In one of the stranger Bay Area legal mashups, one of Elon Musk's attorneys in the high-profile fight with Sam Altman spends his off-hours teaching people to play clown in Los Angeles. Attorney Jaymie Parkkinen has been turning up in federal court while also running an improv-heavy workout class called Clown Cardio, splitting his time between signing discovery papers for Musk's team and leading sessions that mix theater games with aerobics. The unlikely double life has become part of the running subplot as the case marches toward a March trial.
According to Business Insider, Parkkinen plans to open a firm focused on intellectual property and AI, and says courtroom work borrows heavily from performance. "At the end of the day, it’s just about connecting with people," he told the outlet, explaining that clowning sharpened his sense of audience and timing. The profile describes how his improv and physical-comedy practice has become a colorful backdrop to one of Silicon Valley’s thorniest lawsuits.
Clowning and court filings
Parkkinen has not only appeared on stage, he has been a visible player in the litigation’s discovery fight. In a June 22 letter to the judge, Parkkinen wrote that "Mr. Musk does not use a computer" while explaining that plaintiffs had searched the CEO’s phone for responsive emails, language that has drawn attention in subsequent filings. The letter and related documents spell out how searches of phones and corporate accounts have turned into a flashpoint in the case, according to Courtlistener.
He has also been active at hearings, arguing over subpoenas and procedural issues from the plaintiffs’ table. A hearing transcript records Parkkinen pointing out that X Corp was only sent a subpoena two weeks ago as he pushed back on defense claims about plaintiffs’ collection efforts. Court records show he pressed to subpoena former OpenAI executive Mira Murati, a move that followed repeated delays in scheduling her deposition, according to Courtlistener.
Clown Cardio, explained
Parkkinen created Clown Cardio as an hourlong class that turns improv warm-ups and theater games into a physical, laughter-first workout. The program was profiled in 2024, with descriptions of bicycle horns, mini circus tents and chaotic dance competitions filling a Los Angeles performance space. Those reports note that the class meets in several LA neighborhoods and that Parkkinen has taught workshops elsewhere even as his legal work has ramped up, according to The Seattle Times.

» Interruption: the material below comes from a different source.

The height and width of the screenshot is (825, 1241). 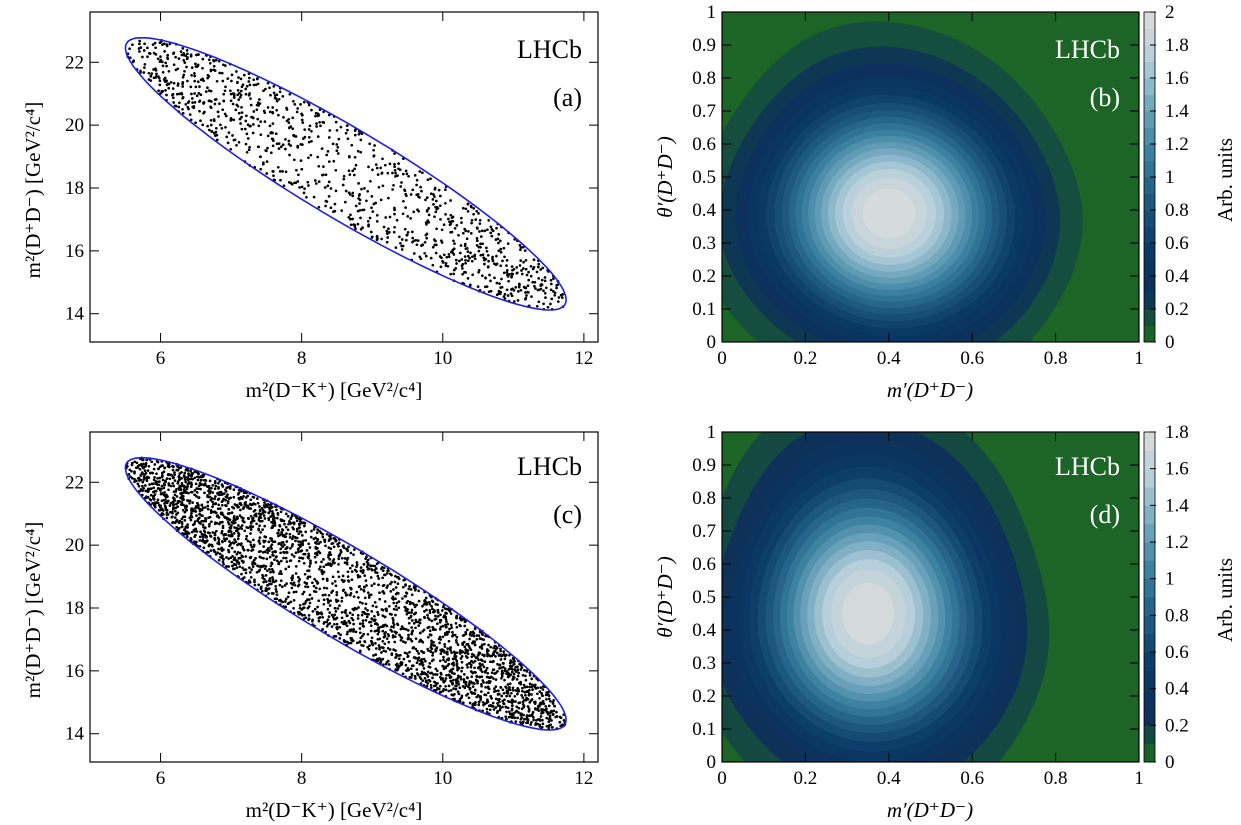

Legal stakes and what to watch
The lawsuit, filed in 2024 and intensifying through 2025, is scheduled for trial at the end of March, and the discovery battles over phones and corporate email accounts could shape what testimony and documents make it in front of a jury. As Business Insider has noted, recent subpoena skirmishes have been a major focus, and the judge’s public calendar lists a steady run of motion hearings and pretrial activity. See the U.S. District Court calendar for upcoming dates.
For Bay Area readers, the story is less about the novelty of a performer in a suit and more about how showmanship and procedural grind collide in a case that could influence parts of the AI industry. Coverage from outlets including The Independent has highlighted Parkkinen’s view that both clowning and courtroom advocacy are ways of connecting with an audience, and that in this respect his two careers are not as far apart as they look.